Workaround: Combine individual plots with cowplot
As a workaround, we can create three separate plots and combine them afterwards using the cowplot package:
g0 <- ggplot(ap[deriv == 0], aes(x, y)) +
geom_point(data = dp, alpha = 0.2) +
geom_line() +
facet_grid(deriv ~ df, scales = "free_y", labeller = label_both) +
theme_bw()
g1 <- ggplot(ap[deriv == 1], aes(x, y)) +
geom_line() +
facet_grid(deriv ~ df, scales = "free_y", labeller = label_both) +
theme_bw() +
coord_cartesian(ylim = c(-50, 50))
g2 <- ggplot(ap[deriv == 2], aes(x, y)) +
geom_line() +
facet_grid(deriv ~ df, scales = "free_y", labeller = label_both) +
theme_bw() +
coord_cartesian(ylim = c(-200, 100))
cowplot::plot_grid(g0, g1, g2, ncol = 1, align = "v")

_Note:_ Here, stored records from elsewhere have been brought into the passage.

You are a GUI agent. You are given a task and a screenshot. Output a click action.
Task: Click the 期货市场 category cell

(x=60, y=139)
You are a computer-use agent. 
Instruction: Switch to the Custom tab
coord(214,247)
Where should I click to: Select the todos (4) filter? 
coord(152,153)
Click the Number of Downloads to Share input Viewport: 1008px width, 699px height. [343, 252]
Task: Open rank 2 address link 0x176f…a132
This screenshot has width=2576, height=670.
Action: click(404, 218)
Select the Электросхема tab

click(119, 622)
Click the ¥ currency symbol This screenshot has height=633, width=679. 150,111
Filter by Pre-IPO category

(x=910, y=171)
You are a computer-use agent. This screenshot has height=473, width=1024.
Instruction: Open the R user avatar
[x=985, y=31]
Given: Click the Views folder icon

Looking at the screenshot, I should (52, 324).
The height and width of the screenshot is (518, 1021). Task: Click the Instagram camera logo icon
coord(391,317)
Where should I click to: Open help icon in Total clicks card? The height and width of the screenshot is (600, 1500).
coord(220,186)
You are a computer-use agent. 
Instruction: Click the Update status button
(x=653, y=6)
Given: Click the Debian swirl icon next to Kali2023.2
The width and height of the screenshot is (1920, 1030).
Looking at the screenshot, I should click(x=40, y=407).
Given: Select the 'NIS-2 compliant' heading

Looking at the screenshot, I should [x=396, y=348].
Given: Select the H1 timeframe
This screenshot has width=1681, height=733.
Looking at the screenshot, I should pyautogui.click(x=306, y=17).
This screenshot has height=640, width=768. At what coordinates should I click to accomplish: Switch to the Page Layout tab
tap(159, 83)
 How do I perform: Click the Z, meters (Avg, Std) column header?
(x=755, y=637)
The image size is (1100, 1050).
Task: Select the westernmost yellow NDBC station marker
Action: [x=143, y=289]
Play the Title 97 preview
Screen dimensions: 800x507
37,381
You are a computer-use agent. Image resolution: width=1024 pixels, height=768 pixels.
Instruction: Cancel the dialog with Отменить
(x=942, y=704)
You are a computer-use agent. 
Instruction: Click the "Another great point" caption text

Unfortunately, this solution
requires to write code to create three separate plots,
duplicates strips and axes and adds whitespace which isn't available for display of the data.
Is facet_wrap() an alternative?
We can use facet_wrap() instead of facet_grid():
ggplot(ap, aes(x, y)) +
# geom_point(data = dp, alpha = 0.2) + # this line causes error message
geom_line() +
facet_wrap(~ deriv + df, scales = "free_y", labeller = label_both, nrow = 3) +
theme_bw()
Now, the y-axes of every panel are scaled individually exhibiting details of some of the panels. Unfortunately, we still can't "zoom in" into the bottom right panel because using coord_cartesian() would affect all panels.
In addition, the line
geom_point(data = dp, alpha = 0.2)
strangely causes
Error in gList(list(x = 0.5, y = 0.5, width = 1, height = 1, just = "centre", :
only 'grobs' allowed in "gList"
I had to comment this line out, so the the data points which are to be approximated are not displayed.
Data
library(data.table)
# data points
dp <- data.table(
x = c(6.6260, 6.6234, 6.6206, 6.6008, 6.5568, 6.4953, 6.4441, 6.2186,
6.0942, 5.8833, 5.7020, 5.4361, 5.0501, 4.7440, 4.1598, 3.9318,
3.4479, 3.3462, 3.1080, 2.8468, 2.3365, 2.1574, 1.8990, 1.5644,
1.3072, 1.1579, 0.95783, 0.82376, 0.67734, 0.34578, 0.27116, 0.058285),
y = 1:32,
deriv = 0)
# approximated data points and derivatives
ap <- rbindlist(
lapply(seq(2, length(dp$x), length.out = 4),
function(df) {
rbindlist(
lapply(0:2,
function(deriv) {
result <- as.data.table(
predict(smooth.spline(dp$x, dp$y, df = df), deriv = deriv))
result[, c("df", "deriv") := list(df, deriv)]
})
)
})
)
Late answer, but the following hack just occurred to me. Would it work for your use case?
Step 1. Create an alternative version of the intended plot, limiting the range of y values such that scales = "free_y" gives a desired scale range for each facet row. Also create the intended facet plot with the full data range:
library(ggplot2)
library(dplyr)
# alternate plot version with truncated data range
p.alt <- ap %>%
group_by(deriv) %>%
mutate(upper = quantile(y, 0.75),
lower = quantile(y, 0.25),
IQR.multiplier = (upper - lower) * 10) %>%
ungroup() %>%
mutate(is.outlier = y < lower - IQR.multiplier | y > upper + IQR.multiplier) %>%
mutate(y = ifelse(is.outlier, NA, y)) %>%
ggplot(aes(x, y)) +
geom_point(data = dp, alpha = 0.2) +
geom_line() +
facet_grid(deriv ~ df, scales = "free_y", labeller = label_both) +
theme_bw()
# intended plot version with full data range
p <- p.alt %+% ap
Step 2. Use ggplot_build() to generate plot data for both ggplot objects. Apply the panel parameters of the alt version onto the intended version:
p <- ggplot_build(p)
p.alt <- ggplot_build(p.alt)
p$layout$panel_params <- p.alt$layout$panel_params
rm(p.alt)
Step 3. Build the intended plot from the modified plot data, & plot the result:
p <- ggplot_gtable(p)
grid::grid.draw(p)
Note: in this example, I truncated the data range by setting all values more than 10*IQR away from the upper / lower quartile in each facet row as NA. This can be replaced by any other logic for defining outliers.